▸ **GIVEN PROBLEM**: Swap "computer-use agent" for "desktop agent" throughout the listing below, and reproduce every other line and word unchanged.

▸ **Stored items**:
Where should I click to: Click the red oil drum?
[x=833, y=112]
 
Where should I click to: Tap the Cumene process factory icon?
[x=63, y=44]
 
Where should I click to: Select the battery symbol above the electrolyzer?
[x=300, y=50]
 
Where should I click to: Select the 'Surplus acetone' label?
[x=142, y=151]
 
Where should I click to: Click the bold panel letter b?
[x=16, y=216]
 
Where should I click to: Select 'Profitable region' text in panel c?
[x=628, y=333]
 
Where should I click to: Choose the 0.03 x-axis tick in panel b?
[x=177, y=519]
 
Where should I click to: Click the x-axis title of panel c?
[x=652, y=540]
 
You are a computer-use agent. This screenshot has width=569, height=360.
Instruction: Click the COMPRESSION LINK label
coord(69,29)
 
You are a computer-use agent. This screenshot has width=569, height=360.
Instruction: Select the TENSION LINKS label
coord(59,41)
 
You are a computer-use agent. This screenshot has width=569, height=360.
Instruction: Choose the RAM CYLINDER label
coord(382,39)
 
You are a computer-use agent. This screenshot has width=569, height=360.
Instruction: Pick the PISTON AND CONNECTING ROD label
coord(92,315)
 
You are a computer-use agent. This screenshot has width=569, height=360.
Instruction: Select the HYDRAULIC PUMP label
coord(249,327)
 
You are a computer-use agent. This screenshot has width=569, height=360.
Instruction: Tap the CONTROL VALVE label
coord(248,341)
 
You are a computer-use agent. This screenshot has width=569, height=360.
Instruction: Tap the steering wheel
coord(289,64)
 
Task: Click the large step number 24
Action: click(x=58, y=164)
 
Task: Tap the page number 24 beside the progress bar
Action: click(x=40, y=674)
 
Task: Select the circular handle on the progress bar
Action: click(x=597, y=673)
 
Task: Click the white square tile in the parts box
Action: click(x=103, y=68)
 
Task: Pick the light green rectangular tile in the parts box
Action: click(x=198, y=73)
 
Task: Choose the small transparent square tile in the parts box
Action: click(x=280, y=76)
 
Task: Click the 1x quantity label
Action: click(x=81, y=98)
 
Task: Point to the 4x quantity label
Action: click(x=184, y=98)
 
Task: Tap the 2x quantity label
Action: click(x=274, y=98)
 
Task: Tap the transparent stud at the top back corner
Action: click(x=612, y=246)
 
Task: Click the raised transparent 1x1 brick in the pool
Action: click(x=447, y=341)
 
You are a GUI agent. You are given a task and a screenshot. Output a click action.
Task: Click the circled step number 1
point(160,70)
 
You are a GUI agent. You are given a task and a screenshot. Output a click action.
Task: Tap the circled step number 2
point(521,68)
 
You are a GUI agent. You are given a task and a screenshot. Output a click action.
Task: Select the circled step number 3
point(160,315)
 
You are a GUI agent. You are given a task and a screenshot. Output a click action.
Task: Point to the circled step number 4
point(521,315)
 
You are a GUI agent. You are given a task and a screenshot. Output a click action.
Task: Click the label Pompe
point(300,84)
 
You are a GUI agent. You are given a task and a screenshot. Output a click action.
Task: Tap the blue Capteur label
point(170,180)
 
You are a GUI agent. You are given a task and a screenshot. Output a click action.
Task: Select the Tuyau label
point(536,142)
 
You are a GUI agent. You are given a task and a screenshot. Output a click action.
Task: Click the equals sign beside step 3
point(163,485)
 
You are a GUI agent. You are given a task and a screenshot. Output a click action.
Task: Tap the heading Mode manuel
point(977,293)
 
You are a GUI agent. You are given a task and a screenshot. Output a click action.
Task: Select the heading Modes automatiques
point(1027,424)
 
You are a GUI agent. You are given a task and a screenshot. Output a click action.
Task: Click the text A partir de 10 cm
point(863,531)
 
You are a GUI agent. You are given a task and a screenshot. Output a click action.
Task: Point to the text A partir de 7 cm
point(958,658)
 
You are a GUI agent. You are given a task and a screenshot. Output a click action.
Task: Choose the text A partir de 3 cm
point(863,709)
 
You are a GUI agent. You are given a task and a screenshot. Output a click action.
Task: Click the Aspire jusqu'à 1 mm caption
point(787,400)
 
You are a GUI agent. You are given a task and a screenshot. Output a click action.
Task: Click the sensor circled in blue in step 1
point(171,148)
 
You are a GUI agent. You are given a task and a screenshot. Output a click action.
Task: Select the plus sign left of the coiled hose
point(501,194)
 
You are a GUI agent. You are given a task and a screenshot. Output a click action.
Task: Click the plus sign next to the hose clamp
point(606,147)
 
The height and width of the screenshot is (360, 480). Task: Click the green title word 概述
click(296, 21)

▸ **EXERCISE ANSWER**:
Where should I click to: Click the red oil drum?
[x=833, y=112]
 
Where should I click to: Tap the Cumene process factory icon?
[x=63, y=44]
 
Where should I click to: Select the battery symbol above the electrolyzer?
[x=300, y=50]
 
Where should I click to: Select the 'Surplus acetone' label?
[x=142, y=151]
 
Where should I click to: Click the bold panel letter b?
[x=16, y=216]
 
Where should I click to: Select 'Profitable region' text in panel c?
[x=628, y=333]
 
Where should I click to: Choose the 0.03 x-axis tick in panel b?
[x=177, y=519]
 
Where should I click to: Click the x-axis title of panel c?
[x=652, y=540]
 
You are a desktop agent. This screenshot has width=569, height=360.
Instruction: Click the COMPRESSION LINK label
coord(69,29)
 
You are a desktop agent. This screenshot has width=569, height=360.
Instruction: Select the TENSION LINKS label
coord(59,41)
 
You are a desktop agent. This screenshot has width=569, height=360.
Instruction: Choose the RAM CYLINDER label
coord(382,39)
 
You are a desktop agent. This screenshot has width=569, height=360.
Instruction: Pick the PISTON AND CONNECTING ROD label
coord(92,315)
 
You are a desktop agent. This screenshot has width=569, height=360.
Instruction: Select the HYDRAULIC PUMP label
coord(249,327)
 
You are a desktop agent. This screenshot has width=569, height=360.
Instruction: Tap the CONTROL VALVE label
coord(248,341)
 
You are a desktop agent. This screenshot has width=569, height=360.
Instruction: Tap the steering wheel
coord(289,64)
 
Task: Click the large step number 24
Action: click(x=58, y=164)
 
Task: Tap the page number 24 beside the progress bar
Action: click(x=40, y=674)
 
Task: Select the circular handle on the progress bar
Action: click(x=597, y=673)
 
Task: Click the white square tile in the parts box
Action: click(x=103, y=68)
 
Task: Pick the light green rectangular tile in the parts box
Action: click(x=198, y=73)
 
Task: Choose the small transparent square tile in the parts box
Action: click(x=280, y=76)
 
Task: Click the 1x quantity label
Action: click(x=81, y=98)
 
Task: Point to the 4x quantity label
Action: click(x=184, y=98)
 
Task: Tap the 2x quantity label
Action: click(x=274, y=98)
 
Task: Tap the transparent stud at the top back corner
Action: click(x=612, y=246)
 
Task: Click the raised transparent 1x1 brick in the pool
Action: click(x=447, y=341)
 
You are a GUI agent. You are given a task and a screenshot. Output a click action.
Task: Click the circled step number 1
point(160,70)
 
You are a GUI agent. You are given a task and a screenshot. Output a click action.
Task: Tap the circled step number 2
point(521,68)
 
You are a GUI agent. You are given a task and a screenshot. Output a click action.
Task: Select the circled step number 3
point(160,315)
 
You are a GUI agent. You are given a task and a screenshot. Output a click action.
Task: Point to the circled step number 4
point(521,315)
 
You are a GUI agent. You are given a task and a screenshot. Output a click action.
Task: Click the label Pompe
point(300,84)
 
You are a GUI agent. You are given a task and a screenshot. Output a click action.
Task: Tap the blue Capteur label
point(170,180)
 
You are a GUI agent. You are given a task and a screenshot. Output a click action.
Task: Select the Tuyau label
point(536,142)
 
You are a GUI agent. You are given a task and a screenshot. Output a click action.
Task: Click the equals sign beside step 3
point(163,485)
 
You are a GUI agent. You are given a task and a screenshot. Output a click action.
Task: Tap the heading Mode manuel
point(977,293)
 
You are a GUI agent. You are given a task and a screenshot. Output a click action.
Task: Select the heading Modes automatiques
point(1027,424)
 
You are a GUI agent. You are given a task and a screenshot. Output a click action.
Task: Click the text A partir de 10 cm
point(863,531)
 
You are a GUI agent. You are given a task and a screenshot. Output a click action.
Task: Point to the text A partir de 7 cm
point(958,658)
 
You are a GUI agent. You are given a task and a screenshot. Output a click action.
Task: Choose the text A partir de 3 cm
point(863,709)
 
You are a GUI agent. You are given a task and a screenshot. Output a click action.
Task: Click the Aspire jusqu'à 1 mm caption
point(787,400)
 
You are a GUI agent. You are given a task and a screenshot. Output a click action.
Task: Click the sensor circled in blue in step 1
point(171,148)
 
You are a GUI agent. You are given a task and a screenshot. Output a click action.
Task: Select the plus sign left of the coiled hose
point(501,194)
 
You are a GUI agent. You are given a task and a screenshot. Output a click action.
Task: Click the plus sign next to the hose clamp
point(606,147)
 
The height and width of the screenshot is (360, 480). Task: Click the green title word 概述
click(296, 21)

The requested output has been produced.